§ The problem: Please show every line in the listing below that contains the string "text".

[Listing from a data source]
= = = =

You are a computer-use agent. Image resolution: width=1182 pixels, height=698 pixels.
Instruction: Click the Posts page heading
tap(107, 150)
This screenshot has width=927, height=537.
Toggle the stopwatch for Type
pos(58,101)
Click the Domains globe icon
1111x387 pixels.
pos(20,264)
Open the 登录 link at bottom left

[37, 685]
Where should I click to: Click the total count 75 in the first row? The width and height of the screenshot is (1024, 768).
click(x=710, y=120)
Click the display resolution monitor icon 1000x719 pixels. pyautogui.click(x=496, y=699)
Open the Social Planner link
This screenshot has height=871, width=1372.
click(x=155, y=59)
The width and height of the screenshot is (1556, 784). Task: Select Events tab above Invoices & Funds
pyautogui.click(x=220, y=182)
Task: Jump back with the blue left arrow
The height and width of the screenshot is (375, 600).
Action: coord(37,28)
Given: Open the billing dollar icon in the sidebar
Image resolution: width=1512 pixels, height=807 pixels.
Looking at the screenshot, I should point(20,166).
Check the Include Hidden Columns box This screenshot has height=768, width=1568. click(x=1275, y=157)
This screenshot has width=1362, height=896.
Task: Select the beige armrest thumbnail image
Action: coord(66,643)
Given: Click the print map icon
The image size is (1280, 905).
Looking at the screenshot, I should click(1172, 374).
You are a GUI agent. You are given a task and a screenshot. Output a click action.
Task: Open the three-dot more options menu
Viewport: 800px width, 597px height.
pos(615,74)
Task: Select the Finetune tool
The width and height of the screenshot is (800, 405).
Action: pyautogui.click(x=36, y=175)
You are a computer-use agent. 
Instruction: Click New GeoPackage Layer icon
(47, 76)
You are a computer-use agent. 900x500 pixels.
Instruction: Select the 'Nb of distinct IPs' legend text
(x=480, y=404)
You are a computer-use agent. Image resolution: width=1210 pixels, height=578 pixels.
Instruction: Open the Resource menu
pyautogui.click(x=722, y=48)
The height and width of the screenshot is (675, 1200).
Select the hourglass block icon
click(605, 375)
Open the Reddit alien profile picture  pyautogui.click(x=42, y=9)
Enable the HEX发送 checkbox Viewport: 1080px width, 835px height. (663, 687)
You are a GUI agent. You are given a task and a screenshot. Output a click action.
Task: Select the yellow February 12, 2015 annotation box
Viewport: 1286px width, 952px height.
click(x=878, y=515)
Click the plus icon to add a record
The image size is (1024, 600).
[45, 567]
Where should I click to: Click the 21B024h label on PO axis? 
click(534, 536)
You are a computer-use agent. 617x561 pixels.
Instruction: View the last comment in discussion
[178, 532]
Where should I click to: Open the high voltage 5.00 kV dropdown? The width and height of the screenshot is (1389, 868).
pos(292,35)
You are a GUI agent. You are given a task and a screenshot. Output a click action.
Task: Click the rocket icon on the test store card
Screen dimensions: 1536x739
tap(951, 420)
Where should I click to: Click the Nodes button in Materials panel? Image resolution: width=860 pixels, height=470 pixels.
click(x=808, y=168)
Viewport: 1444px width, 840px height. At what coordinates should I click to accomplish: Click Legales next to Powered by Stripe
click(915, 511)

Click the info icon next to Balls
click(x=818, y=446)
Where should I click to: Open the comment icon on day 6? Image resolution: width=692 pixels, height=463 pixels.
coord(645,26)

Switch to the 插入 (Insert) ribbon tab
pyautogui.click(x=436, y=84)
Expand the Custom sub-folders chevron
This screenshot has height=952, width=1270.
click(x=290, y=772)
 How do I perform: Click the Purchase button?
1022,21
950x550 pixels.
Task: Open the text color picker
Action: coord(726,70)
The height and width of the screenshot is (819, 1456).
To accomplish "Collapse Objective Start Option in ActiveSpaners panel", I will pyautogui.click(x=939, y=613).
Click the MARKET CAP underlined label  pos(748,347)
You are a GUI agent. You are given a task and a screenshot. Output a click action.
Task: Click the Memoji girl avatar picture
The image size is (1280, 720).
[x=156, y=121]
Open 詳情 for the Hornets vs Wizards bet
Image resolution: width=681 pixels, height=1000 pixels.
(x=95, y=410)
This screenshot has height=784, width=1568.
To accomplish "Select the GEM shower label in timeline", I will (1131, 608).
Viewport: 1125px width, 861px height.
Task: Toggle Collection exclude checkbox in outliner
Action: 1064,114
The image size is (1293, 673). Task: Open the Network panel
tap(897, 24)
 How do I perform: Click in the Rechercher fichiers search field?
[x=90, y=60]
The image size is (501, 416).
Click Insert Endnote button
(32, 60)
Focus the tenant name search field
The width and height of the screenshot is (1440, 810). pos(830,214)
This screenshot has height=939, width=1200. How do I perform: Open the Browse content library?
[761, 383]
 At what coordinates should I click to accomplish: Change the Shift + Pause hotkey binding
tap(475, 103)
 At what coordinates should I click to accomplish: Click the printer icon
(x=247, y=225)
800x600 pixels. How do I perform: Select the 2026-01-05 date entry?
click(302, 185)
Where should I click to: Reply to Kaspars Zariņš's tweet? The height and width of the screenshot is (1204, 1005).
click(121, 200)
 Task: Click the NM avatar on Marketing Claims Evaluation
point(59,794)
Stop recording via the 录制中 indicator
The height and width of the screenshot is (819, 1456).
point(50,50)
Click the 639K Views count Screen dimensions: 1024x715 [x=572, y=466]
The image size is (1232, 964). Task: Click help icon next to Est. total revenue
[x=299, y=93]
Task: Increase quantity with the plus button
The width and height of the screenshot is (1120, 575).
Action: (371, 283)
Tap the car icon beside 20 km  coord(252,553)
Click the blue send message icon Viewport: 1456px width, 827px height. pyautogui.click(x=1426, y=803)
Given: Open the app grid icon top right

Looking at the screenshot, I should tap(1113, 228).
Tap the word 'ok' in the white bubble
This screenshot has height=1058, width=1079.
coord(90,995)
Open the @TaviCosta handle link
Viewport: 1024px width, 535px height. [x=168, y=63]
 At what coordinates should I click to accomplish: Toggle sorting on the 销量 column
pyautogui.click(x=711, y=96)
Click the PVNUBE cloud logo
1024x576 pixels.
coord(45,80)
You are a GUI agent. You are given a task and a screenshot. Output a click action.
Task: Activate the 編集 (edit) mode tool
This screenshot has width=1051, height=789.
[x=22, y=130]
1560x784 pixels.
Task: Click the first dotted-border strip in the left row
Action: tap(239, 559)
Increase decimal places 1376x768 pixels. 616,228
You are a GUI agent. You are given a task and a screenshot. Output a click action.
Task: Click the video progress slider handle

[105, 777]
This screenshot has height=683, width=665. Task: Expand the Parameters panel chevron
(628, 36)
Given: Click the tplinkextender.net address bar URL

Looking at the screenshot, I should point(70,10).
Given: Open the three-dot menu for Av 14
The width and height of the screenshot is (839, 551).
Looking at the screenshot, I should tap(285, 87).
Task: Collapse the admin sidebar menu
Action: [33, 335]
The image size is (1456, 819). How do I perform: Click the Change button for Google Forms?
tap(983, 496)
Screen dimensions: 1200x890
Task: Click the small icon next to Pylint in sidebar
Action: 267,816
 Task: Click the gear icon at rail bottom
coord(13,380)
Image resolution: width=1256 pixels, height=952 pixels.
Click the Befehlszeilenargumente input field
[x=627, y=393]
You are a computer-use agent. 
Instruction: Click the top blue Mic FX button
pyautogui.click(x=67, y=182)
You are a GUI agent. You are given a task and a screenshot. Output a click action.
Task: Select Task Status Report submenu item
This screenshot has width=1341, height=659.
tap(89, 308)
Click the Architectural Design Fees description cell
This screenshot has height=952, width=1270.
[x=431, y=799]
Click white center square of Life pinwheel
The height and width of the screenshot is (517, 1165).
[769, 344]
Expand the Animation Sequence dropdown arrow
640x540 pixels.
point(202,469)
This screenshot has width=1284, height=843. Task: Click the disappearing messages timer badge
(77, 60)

= = = =

§ Written response:
Instruction: Select the 'Nb of distinct IPs' legend text
Task: Open the text color picker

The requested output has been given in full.